Start of Task material

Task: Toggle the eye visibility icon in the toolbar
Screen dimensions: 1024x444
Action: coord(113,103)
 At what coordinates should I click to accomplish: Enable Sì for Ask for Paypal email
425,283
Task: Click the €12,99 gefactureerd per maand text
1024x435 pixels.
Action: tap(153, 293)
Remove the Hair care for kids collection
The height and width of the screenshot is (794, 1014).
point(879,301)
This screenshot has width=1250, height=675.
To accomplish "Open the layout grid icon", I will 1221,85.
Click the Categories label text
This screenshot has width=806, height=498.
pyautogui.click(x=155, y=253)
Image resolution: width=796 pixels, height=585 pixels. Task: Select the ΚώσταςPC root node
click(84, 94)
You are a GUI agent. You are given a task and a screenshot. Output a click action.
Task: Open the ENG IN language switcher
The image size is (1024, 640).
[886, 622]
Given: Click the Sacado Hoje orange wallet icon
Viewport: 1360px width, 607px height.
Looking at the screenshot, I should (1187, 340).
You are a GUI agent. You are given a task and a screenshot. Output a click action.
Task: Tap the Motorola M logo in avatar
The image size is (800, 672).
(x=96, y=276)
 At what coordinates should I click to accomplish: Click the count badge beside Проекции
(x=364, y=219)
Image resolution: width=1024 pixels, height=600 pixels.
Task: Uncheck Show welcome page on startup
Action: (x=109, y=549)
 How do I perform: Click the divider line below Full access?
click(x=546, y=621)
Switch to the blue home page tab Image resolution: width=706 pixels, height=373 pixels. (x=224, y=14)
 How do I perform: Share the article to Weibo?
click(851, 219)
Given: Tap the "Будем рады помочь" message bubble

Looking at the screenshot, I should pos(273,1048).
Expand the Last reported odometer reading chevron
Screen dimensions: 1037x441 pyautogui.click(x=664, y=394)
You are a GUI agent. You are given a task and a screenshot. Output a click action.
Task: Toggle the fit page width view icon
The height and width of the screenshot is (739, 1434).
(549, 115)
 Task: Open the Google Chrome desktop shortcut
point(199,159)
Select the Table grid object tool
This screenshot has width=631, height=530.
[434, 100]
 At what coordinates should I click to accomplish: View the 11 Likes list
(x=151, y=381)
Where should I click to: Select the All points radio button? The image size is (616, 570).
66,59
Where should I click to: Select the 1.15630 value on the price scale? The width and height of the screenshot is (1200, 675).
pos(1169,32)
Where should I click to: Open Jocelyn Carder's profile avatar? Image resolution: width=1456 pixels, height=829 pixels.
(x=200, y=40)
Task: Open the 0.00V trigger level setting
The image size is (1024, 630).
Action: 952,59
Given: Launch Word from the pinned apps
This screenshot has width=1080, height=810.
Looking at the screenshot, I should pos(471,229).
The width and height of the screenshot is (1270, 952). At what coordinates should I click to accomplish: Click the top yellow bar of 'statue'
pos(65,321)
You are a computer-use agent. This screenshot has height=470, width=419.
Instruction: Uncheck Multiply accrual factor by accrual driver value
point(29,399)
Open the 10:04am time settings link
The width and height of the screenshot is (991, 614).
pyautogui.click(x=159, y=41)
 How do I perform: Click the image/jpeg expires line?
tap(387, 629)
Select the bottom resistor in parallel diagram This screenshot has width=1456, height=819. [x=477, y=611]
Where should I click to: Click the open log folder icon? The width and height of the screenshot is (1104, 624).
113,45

End of Task material

#### [Your objective]
Show all lines in the entries above where the string "Toggle" appears.

#### [Exercise answer]
Task: Toggle the eye visibility icon in the toolbar
Task: Toggle the fit page width view icon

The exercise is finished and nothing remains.